Vice Chairman of the Joint Chiefs of Staff Gen. John Hyten on Jan. 29 provided a nugget of insight into how the Pentagon will structure its first budget request for the Space Force since the new service was created in December, saying the process will shed light on previously hidden parts of the military space enterprise.
Right now, the Space Force only has one employee—its commander, Gen. Jay Raymond—and it encompasses just those assets owned by the Air Force. Over time, the service is expected to bring in space systems from the Army and Navy, while some federal space partners, such as the National Reconnaissance Office, will stay separate. Some money that goes toward programs at the NRO and others is already represented in the Air Force budget under a setup known as “pass-through funding.”
Setting up a budget that adequately reflects the Defense Department’s space investments will be one of the hardest challenges for the military as it stands up the Space Force, Hyten said at an Air Force Association breakfast on Capitol Hill.
Hyten, who in his past two jobs ran US Strategic Command and Air Force Space Command—the predecessor to the Space Force—added the budget was “one of the last concerns about bringing the Space Force under the Air Force.”
It’s unclear whether development and procurement efforts will move from the Air Force base budget to separate Space Force accounting sheets in fiscal 2021. The Air Force already has a budget section for Space Force operations and maintenance.

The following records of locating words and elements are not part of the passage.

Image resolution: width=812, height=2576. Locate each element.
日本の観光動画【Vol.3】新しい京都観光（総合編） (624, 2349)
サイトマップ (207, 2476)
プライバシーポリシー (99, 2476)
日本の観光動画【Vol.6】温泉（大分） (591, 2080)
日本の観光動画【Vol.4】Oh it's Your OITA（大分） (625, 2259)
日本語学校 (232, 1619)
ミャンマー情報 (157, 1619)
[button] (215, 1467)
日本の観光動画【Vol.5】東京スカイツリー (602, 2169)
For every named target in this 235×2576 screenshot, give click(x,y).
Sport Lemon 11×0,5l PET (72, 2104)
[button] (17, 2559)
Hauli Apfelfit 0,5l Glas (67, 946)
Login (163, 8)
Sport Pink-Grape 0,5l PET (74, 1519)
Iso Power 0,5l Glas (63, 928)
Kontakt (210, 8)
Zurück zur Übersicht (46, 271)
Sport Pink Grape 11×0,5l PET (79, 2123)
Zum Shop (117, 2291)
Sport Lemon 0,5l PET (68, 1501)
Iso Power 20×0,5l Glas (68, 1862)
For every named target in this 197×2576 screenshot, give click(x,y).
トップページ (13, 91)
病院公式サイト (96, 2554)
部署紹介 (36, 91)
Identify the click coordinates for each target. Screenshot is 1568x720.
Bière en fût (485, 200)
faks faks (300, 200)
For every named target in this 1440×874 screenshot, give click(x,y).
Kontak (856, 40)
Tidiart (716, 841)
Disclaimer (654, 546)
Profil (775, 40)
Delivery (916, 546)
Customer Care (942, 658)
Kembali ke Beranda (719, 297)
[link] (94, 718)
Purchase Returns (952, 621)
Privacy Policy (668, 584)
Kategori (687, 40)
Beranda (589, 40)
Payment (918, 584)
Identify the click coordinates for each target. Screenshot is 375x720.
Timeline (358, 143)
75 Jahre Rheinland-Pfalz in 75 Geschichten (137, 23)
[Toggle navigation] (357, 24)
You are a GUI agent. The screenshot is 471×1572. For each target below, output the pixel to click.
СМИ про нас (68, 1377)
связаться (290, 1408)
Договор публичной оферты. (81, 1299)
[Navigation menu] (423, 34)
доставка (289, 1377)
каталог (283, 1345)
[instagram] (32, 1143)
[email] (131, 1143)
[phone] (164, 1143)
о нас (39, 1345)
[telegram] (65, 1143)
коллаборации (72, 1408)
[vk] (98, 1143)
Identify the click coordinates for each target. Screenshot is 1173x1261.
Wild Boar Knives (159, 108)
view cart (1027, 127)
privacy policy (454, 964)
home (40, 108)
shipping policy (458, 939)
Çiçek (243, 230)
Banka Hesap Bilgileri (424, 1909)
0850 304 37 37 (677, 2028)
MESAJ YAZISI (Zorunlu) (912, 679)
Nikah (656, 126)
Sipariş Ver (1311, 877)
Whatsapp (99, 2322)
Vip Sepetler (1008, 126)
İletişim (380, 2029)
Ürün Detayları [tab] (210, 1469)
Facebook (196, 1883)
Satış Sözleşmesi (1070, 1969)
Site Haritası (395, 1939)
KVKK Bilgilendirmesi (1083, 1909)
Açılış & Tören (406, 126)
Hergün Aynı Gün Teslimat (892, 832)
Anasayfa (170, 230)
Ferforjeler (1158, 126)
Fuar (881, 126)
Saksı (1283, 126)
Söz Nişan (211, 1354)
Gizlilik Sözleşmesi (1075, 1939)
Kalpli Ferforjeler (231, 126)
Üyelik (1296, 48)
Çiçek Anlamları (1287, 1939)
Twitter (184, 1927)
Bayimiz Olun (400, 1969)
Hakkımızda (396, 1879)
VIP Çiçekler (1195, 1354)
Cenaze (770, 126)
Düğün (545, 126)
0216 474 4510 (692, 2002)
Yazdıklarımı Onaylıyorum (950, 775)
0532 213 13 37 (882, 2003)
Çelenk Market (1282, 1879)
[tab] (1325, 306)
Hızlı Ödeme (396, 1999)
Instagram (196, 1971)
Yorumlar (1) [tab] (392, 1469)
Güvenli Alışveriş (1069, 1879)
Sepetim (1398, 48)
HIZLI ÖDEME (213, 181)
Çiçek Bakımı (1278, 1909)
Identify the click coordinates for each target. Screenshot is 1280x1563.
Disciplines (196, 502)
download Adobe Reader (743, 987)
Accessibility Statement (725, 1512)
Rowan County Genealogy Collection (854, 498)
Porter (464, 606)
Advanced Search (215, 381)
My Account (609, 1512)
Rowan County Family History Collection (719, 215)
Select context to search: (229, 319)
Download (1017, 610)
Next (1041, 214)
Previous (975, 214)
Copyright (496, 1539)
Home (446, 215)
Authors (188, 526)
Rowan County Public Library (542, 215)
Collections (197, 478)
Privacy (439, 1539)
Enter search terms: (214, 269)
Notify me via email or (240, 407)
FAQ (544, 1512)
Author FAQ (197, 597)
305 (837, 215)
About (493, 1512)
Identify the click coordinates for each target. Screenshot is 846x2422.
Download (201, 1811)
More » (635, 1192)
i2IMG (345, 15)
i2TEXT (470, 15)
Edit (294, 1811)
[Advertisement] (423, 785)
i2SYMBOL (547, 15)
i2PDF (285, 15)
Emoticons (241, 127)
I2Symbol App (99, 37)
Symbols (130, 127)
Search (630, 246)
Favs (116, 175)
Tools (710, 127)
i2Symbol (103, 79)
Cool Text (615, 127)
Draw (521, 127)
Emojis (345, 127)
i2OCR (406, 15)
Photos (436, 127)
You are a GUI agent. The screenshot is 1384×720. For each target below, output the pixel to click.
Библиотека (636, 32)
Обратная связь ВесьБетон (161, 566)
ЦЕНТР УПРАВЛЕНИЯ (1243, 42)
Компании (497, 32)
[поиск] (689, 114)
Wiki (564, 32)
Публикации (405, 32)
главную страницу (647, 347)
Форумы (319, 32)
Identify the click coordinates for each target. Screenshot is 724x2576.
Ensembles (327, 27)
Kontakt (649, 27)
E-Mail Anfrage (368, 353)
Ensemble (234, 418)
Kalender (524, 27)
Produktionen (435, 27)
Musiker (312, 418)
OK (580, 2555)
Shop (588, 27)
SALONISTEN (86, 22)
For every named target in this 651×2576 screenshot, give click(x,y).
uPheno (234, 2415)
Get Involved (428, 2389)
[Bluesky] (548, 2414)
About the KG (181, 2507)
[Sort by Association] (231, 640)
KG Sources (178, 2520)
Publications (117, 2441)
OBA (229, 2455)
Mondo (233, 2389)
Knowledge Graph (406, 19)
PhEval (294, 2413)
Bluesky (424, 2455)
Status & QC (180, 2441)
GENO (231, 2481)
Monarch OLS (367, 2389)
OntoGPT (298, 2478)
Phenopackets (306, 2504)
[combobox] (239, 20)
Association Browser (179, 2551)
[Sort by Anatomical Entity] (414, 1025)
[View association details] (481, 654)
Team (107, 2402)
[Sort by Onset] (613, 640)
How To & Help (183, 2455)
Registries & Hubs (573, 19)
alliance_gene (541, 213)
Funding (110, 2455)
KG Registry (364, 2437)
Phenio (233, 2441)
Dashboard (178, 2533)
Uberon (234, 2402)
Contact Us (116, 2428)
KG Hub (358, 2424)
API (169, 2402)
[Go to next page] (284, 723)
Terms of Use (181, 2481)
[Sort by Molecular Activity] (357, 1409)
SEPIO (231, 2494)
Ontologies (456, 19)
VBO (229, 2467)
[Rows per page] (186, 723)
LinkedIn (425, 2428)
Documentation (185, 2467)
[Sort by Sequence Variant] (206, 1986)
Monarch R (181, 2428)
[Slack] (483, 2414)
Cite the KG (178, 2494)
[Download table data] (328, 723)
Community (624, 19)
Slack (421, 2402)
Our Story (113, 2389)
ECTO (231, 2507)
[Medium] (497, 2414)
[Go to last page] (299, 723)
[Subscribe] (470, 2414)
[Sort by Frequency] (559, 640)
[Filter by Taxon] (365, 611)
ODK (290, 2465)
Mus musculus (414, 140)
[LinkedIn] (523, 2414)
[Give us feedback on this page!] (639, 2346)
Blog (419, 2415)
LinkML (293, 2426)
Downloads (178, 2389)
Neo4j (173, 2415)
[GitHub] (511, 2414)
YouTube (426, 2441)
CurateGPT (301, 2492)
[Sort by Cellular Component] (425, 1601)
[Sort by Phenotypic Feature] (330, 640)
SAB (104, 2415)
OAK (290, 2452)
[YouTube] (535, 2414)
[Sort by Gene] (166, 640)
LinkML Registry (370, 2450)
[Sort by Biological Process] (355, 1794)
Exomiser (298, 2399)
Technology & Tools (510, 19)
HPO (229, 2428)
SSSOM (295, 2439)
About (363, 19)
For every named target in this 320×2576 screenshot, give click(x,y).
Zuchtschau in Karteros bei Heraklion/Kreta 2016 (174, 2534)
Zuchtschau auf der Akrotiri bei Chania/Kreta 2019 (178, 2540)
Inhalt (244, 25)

Transparency and specificity will be key, Hyten said.
“We’re basically going to have to carve out the different elements of the space capability, segment so that Congress can see what they all are, have the Space Force be able to structure that and manage that,” he said. “The Secretary of the Air Force still gets a vote on that. But Congress now gets insight into exactly what that is, how the money is going in, how it’s going out.”
If too much of that budget is classified, as a significant portion is now, that hurts the Pentagon’s attempt to explain itself to Congress, and in turn hurts Congress’s attempt to explain space to its constituents, Hyten said.
The Space Force for fiscal 2020 received $40 million from Congress to fund the initial work to get up and running. The Trump administration is expected to release its fiscal 2021 budget request Feb. 10.